◆ Extrait du document
A Jacques-Opangault et au Domaine, deux quartiers à cheval entre les arrondissements 6 Talangaï et 9 Djiri de Brazzaville,  le transport est un casse-tête faute de routes et, surtout, à cause de l’état du terrain fait de vallons, monts, érosions et autres dégradations. Ici, seuls les véhicules tout-terrain (4 x 4) peuvent s’aventurer ou les motos. Mais l’offre étant supérieure à la demande, les usagers sont contraints de monter en surnombre.     

Résultat : des hommes coincés contre les femmes ou des femmes obligées d’être portées par des hommes car le contraire fausserait la galanterie. Peu importe que la femme soit vôtre ou pas, mariée ou libre, la règle ici est claire et acceptée : il faut se serrer pour faire de la place aux autres. Il faut se coller comme des sardines. Donc, les hommes laissant les femmes monter en premier se mettent derrière et les coincent.

C’est dans cette posture indécente que le véhicule roule sur quelques kilomètres suivant un itinéraire digne d’une course de ski. Les mouvements provoqués par les secousses et les virages à quinze et trente degrés font danser les passagers à bord  avec, pour les hommes, ce plaisir du contact physique avec les femmes. Ces dernières, colère et honte contenues, restent impuissantes.

◆ Entrées enregistrées

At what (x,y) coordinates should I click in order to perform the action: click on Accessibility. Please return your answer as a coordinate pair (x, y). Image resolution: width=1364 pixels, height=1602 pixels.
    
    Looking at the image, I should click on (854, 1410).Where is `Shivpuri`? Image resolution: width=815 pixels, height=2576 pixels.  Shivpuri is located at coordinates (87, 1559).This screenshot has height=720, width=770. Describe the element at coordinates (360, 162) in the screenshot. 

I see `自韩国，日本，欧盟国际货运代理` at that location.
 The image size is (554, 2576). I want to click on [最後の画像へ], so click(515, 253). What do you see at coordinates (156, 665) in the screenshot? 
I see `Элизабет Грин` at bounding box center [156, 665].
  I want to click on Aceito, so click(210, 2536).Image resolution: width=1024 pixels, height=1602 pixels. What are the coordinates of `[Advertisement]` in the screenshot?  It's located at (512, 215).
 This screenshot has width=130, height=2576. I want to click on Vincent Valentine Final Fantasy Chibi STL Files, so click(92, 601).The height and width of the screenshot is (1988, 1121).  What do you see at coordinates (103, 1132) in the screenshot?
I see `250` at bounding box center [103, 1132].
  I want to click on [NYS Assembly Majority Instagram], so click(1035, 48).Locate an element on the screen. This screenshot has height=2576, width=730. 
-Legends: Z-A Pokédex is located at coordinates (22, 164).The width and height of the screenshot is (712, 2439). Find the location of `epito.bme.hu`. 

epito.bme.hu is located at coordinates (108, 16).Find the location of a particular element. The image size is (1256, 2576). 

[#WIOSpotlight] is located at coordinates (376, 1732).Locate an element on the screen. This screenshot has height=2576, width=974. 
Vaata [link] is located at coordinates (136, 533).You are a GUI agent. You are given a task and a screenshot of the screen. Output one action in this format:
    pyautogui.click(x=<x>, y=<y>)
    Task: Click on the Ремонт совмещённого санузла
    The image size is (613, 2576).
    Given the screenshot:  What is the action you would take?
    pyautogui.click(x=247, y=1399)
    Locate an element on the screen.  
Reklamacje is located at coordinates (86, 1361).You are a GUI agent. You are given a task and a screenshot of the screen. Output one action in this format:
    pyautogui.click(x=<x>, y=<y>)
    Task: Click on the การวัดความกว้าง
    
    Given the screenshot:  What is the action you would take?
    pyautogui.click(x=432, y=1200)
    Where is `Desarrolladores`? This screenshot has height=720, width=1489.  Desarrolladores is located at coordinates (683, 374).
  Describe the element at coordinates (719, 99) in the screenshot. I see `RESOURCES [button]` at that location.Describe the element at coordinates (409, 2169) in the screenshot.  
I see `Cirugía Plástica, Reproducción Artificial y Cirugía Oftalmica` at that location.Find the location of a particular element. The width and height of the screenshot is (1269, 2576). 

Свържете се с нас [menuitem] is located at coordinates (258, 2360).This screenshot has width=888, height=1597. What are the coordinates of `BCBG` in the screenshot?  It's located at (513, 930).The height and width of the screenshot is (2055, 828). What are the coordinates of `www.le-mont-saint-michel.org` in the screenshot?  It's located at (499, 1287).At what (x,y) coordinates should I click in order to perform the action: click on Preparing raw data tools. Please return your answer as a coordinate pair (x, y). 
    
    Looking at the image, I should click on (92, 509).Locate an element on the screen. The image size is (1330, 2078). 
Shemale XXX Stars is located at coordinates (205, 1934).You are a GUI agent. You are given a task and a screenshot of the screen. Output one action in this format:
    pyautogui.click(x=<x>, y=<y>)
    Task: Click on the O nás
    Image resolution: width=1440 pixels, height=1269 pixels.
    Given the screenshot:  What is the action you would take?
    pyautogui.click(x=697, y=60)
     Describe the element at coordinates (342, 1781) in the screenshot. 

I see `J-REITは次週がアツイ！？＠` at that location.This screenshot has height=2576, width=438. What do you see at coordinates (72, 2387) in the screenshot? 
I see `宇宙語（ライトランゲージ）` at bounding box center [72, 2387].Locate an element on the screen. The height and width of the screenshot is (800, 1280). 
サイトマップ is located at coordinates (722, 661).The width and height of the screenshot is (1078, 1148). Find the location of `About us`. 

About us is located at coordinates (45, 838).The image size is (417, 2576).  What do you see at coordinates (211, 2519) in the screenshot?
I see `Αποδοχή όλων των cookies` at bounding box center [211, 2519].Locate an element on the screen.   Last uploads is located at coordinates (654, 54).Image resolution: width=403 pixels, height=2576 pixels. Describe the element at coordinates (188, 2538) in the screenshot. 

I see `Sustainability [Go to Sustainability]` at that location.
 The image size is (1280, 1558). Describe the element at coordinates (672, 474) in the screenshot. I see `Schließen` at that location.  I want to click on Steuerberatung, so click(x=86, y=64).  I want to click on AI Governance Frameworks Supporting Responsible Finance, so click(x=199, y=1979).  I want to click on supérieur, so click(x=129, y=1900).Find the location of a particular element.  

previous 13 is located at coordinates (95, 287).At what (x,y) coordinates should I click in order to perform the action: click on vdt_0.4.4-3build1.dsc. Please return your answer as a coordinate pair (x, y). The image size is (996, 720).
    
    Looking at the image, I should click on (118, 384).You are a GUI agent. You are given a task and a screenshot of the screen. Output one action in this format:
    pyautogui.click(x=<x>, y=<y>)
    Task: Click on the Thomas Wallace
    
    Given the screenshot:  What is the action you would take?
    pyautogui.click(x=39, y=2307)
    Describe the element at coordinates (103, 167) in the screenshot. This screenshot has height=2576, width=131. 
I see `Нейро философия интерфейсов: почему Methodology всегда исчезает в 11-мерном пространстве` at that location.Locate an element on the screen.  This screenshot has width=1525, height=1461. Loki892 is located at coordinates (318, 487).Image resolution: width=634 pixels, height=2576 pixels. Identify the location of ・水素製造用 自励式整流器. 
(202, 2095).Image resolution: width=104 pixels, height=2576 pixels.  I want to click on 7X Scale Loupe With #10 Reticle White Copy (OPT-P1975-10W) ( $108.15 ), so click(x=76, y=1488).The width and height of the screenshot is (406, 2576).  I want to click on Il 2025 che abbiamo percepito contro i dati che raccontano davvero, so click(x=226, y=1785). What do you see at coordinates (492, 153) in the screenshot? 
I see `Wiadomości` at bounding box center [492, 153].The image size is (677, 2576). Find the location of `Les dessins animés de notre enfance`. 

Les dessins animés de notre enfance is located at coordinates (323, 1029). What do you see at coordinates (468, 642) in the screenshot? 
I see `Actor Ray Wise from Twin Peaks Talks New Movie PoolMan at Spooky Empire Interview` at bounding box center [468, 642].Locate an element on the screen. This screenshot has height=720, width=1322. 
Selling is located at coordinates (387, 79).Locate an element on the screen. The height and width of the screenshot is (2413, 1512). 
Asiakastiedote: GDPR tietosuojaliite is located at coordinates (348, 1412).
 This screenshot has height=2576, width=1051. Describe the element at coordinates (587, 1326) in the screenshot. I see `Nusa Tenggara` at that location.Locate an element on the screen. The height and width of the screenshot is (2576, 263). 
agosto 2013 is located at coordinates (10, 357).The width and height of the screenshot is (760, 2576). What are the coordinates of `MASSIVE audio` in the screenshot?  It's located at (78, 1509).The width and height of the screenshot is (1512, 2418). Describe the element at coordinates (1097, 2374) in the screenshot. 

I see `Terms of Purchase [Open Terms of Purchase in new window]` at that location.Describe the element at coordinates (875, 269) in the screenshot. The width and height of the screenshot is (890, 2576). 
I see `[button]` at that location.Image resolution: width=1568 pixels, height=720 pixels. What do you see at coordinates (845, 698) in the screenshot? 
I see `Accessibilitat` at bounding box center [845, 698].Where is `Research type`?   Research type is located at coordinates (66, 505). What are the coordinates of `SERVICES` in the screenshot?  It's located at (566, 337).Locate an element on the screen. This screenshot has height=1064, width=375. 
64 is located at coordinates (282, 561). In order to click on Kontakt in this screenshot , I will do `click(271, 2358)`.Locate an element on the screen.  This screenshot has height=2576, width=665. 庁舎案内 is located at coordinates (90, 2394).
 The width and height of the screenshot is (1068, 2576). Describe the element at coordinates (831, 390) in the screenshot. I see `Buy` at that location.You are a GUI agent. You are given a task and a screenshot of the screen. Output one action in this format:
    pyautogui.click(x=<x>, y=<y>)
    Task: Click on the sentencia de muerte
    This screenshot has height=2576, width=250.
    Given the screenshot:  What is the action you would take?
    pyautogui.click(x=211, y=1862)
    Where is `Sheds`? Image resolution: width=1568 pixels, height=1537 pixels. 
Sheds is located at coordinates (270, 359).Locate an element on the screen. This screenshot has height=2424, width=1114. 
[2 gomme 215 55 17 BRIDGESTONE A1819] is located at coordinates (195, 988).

◆ À faire
Poursuivez le texte sur le transport à Jacques-Opangault et au Domaine, à Brazzaville, à partir de sa dernière phrase.

◆ Résultat final
Un spectacle qui réjouit les badauds et autres impudiques qui peuplent ces quartiers. « Coller, coller, coller la petite ! », chantent-ils avec allégresse et moquerie. Principales victimes : les jeunes filles, souvent obligées de rester debout comme les hommes. Les femmes adultes bénéficiant des reliefs de respect qu’ont les Congolais pour leurs mamans.

A propos de la jeune fille, il faut noter le plaisir qu’elle tire de ce jeu. Sur les motos, par exemple, c’est avec joie qu’elle se laisse transporter, coincée et serrée au milieu de deux hommes. Le sourire qu’elle exprime dit tout sur sa contribution à l’essor du phénomène. Le côté suggestif des tenues portées par des garçons et des filles, usagers de ces routes escarpées, ajoute au phénomène. On reconnaîtra une fille de bonne moralité au port du pantalon Jean qui la protège du corps à corps qui n’est pas sans réveiller certains sens. Avec une dose d’alcool dans l’esprit, ces frottements poussent certains garçons au viol des filles, une fois descendus de ces bus de fortune. Notamment le soir. Insécurité donc !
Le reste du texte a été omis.